Apprendre à ne rien faire
Tu travailles trop. Tu travailles beaucoup trop. Quand tu travailles pas, si par hasard tu ne dors pas, tu joues aux Sims. Encore du travail.
Moi c’est pareil. Faut pas le dire, c’est pas valorisé, hein, c’est pas rémunéré, on n’a pas le droit de dire que c’est un vrai tripalium. Quand je ne dors pas, je suis sur l’ordinateur. Entre textes pour le mémoire, textes pour moi, textes pour le blog et jeux vidéo, ça prend la plupart de mon temps. Aujourd’hui un moment pour manger, c’est encore du travail.

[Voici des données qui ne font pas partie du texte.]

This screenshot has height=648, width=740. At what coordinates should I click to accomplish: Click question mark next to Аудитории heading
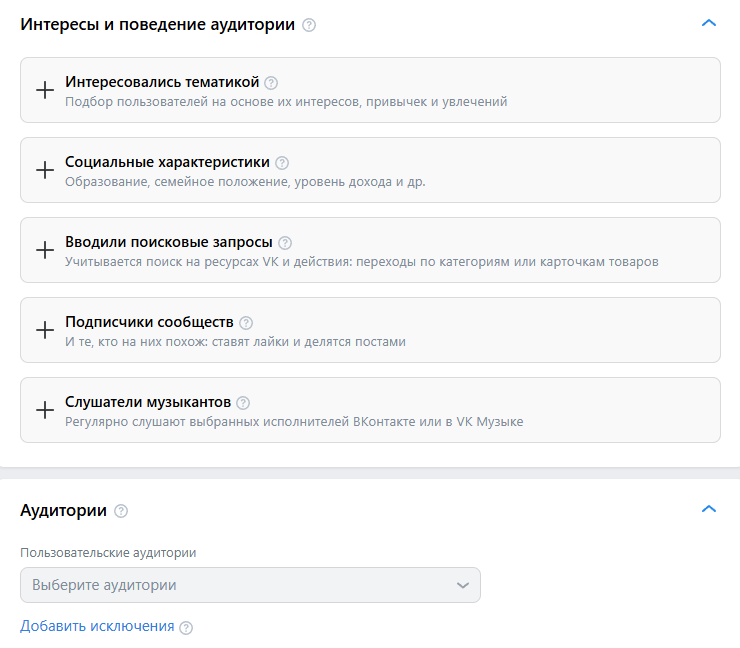[x=121, y=511]
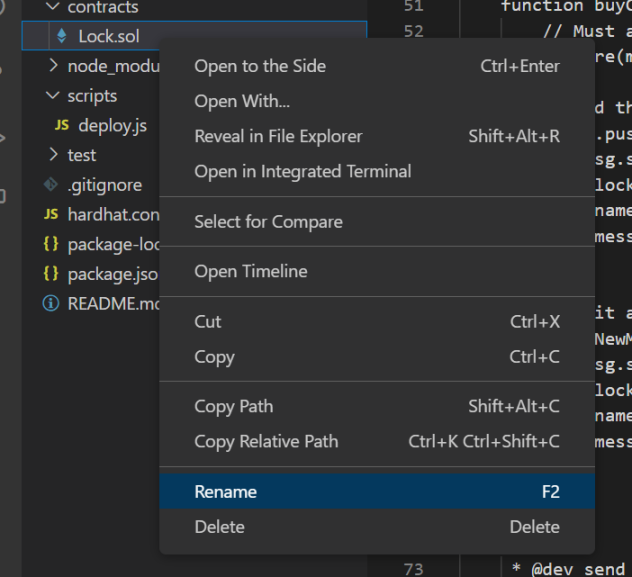632x577 pixels.
Task: Expand the node_modules folder
Action: pos(53,67)
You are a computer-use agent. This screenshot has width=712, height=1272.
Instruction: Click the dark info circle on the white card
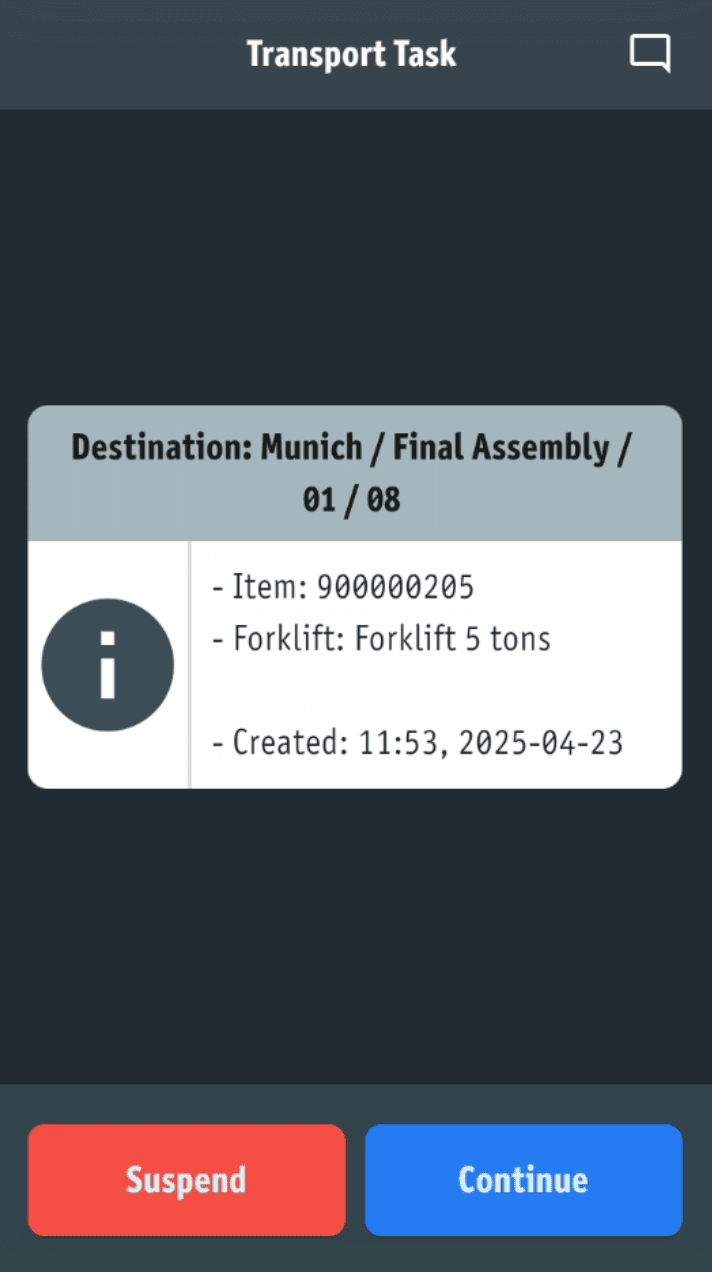[107, 663]
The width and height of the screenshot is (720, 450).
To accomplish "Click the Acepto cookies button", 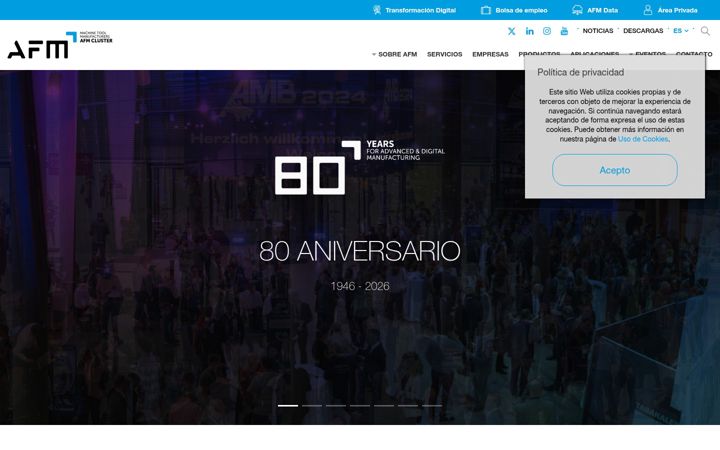I will coord(615,170).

Un petit moment avec toi, un petit moment à lire (pour le mémoire), c’est encore là où j’ai fait le moins.
Apprendre à ne rien faire, comme tu disais. C’est pas gagné. La plupart des gens travaillent toute leur vie, tout le temps. Quand ils ne travaillent pas, quand leur corps n’est pas réquisitionné à quelque tâche, on appelle généralement ça la jouissance. Mais cela peut aussi prendre la forme d’un concert, d’un match de football, d’une bière ou d’une lecture. Les gens croient alors dépenser leur corps selon leur bon vouloir. Et c’est ça qui importe, parce que franchement, c’est pas selon l’activité qu’on peut le percevoir. C’est pourquoi le masochisme au travail est difficilement perceptible, difficile à remettre en cause.

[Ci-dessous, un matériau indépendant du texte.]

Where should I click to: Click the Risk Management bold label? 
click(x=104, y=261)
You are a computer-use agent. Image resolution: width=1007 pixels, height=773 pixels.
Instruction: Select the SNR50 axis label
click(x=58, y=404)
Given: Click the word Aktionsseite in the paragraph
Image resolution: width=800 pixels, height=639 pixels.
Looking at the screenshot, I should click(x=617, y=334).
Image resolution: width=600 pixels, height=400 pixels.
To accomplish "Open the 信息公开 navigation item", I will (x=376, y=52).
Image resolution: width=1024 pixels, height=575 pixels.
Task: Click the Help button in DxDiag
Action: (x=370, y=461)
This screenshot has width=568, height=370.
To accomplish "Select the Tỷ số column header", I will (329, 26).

Apprendre à ne rien faire. Tu disais. L’emploi du temps de la plupart des gens n’a pas de trous. Je passe souvent beaucoup de temps sur internet. Je ne sais pas ce que j’ai fait, impossible de reconstituer la chronologie, de savoir où est passé le temps. Mais je sais que je n’ai pas rien fait pendant longtemps. Pour qu’il n’y ait pas de trous dans un emploi du temps, pas la peine de découper le temps, ça c’est la vieille méthode. Il suffit d’isoler des activités, de préférence de ne pas les mélanger, et de passer de l’une à l’autre. Celui qui ne veut pas avoir de trous dans son emploi sera perturbé parfois par le temps et par les lieux de passage d’une activité à une autre. Ce sont des lieux étranges. Un arrêt de tram, par exemple. Et même le tram, s’ils ne le perçoivent pas comme une activité. Une activité, c’est un dispositif technique auquel on se prend au jeu. Il faut bien comprendre la technique pour bien faire, pour qu’il n’y ait pas de trous. Celui qui a bien l’habitude de remplir son emploi du temps voit le monde comme un ensemble de dispositifs. Il n’y a pas de trous dans le monde, et c’est pour ça qu’il n’y en a pas dans son emploi du temps.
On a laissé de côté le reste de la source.